Volume 37                            2003                           Number 1
ARTICLES
A TANGLED WEBB-REEXAMINING THE ROLE OF DUTY
IN INDIANA NEGLIGENCE ACTIONS
HONORABLE THEODORE R. BOEHM*
INTRODUCTION
The four elements of a negligence action have long been recited by courts in
Indiana and elsewhere as duty, breach, causation and harm. The American Law
Institute's current consideration of the Restatement (Third) of Torts has produced
a vigorous national debate over the roles of duty and causation in a negligence
action.' Indiana's causation doctrine is relatively conventional, and although it
presents its own set of problems, in general these are not unique to Indiana and
are beyond the scope of this article except as duty and proximate cause relate to
each other.2 Duty, on the other hand, has a unique Indiana history that illuminates
and in my view helps resolve the national debate. It alone is the subject of this
article. In this article I offer my view on the reasons courts often inappropriately
speak in terms of duty when the issue really is something else. I believe
negligence actions are best understood by recognizing that every actor has an
obligation to behave reasonably. This approach is not designed either to expand
or to constrict liability. Rather it focuses on what I believe to be the central legal
issue in a negligence claim: are there any factors--usually dubbed policy
considerations-that preclude this claimant as a matter of law from recovering
* Justice, Indiana Supreme Court; A-B., 1960, Brown University; J.D., 1963, Harvard Law
School. I would like to thank my law clerks, Michael Limrick, Allison Brown, Mildred Van
Volkom, and Paul Jefferson, and my assistant Debra Moss, for their help in preparing this article.

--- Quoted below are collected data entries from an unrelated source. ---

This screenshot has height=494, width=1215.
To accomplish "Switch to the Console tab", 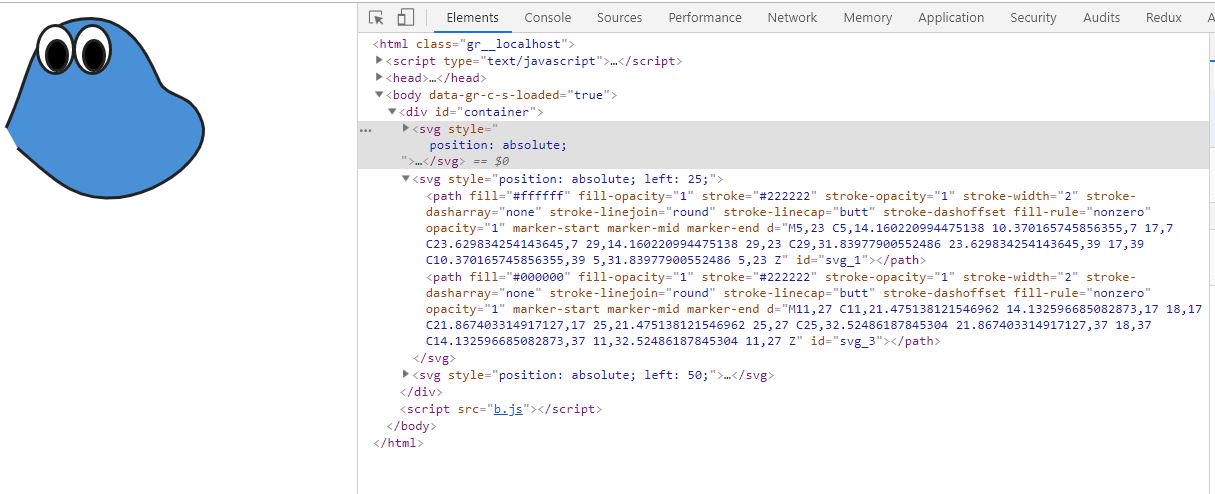I will click(547, 18).
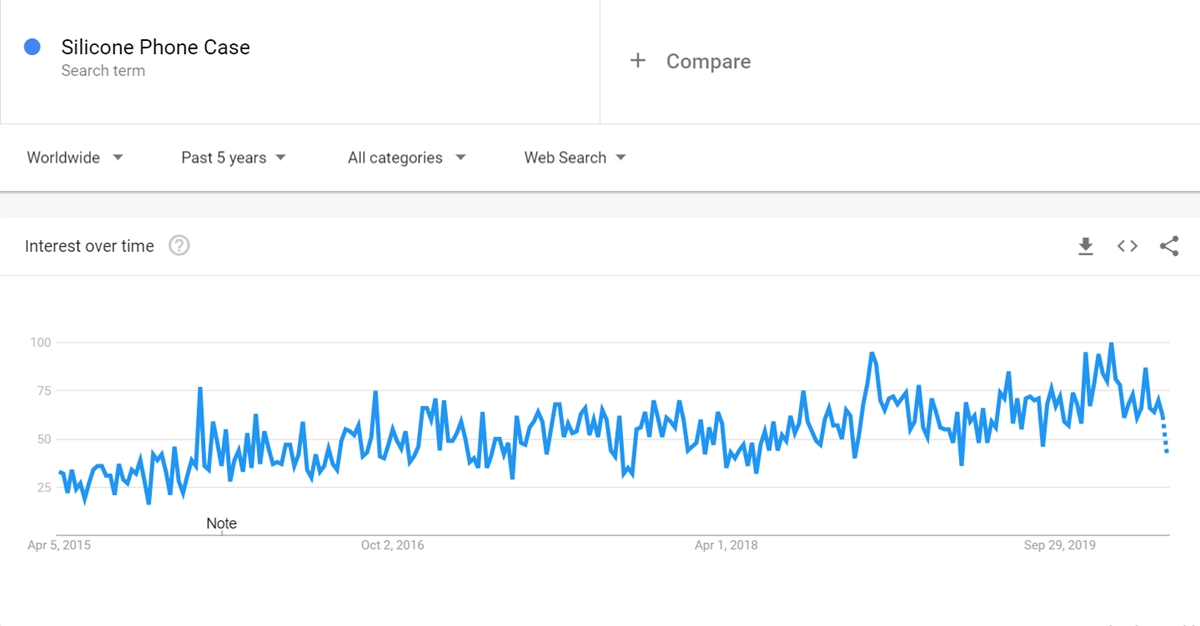This screenshot has width=1200, height=626.
Task: Open the All categories dropdown
Action: pyautogui.click(x=406, y=158)
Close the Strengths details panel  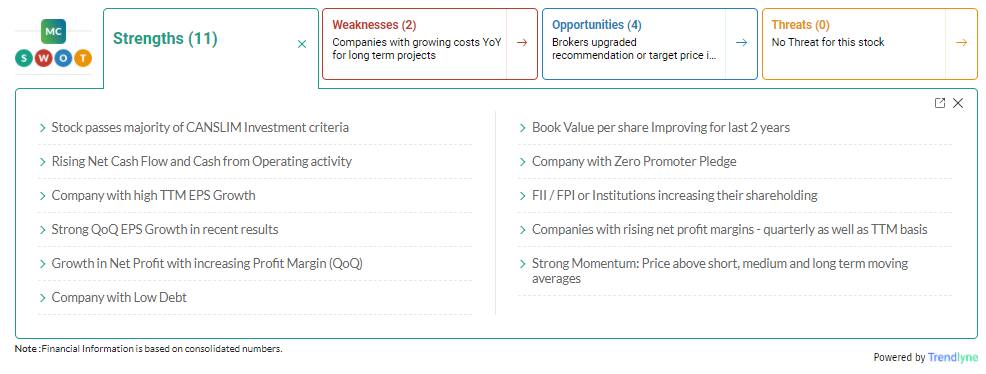[958, 103]
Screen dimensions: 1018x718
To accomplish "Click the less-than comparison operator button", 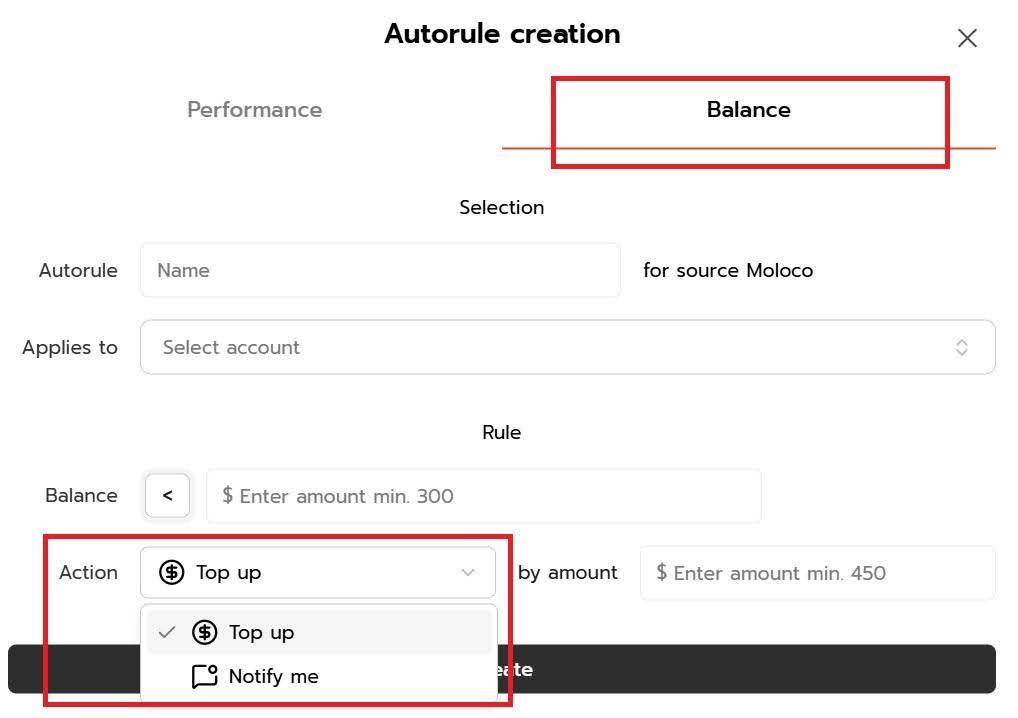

1. See generally Symposium: The John W Wade Conference on the Third Restatement of
Torts, 54 VAND. L. REv. 3 (2001).
2. Proximate cause is equally subject to criticism, but for purposes of this article I restrict
my comments to the court's role in allowing or denying a claim under the duty rubric. I use
causation rather than scope of liability not because I prefer that terminology, but only because
it is conventional and avoids distractingly long diversions from the points I seek to make. It seems
widely understood that proximate cause embraces both causation in fact and a legal concept
variously described as legal cause, foreseeability, scope of liability, etc. Although I agree with
those who would abolish the term as confusing to the jury and to analysis by appellate courts, I
nevertheless use it as shorthand. The alternative is to fill every discussion of scope of liability with
an explication of precisely how the term is used, even though it is irrelevant to the analysis of the
court's role in assessing the presence or absence of duty.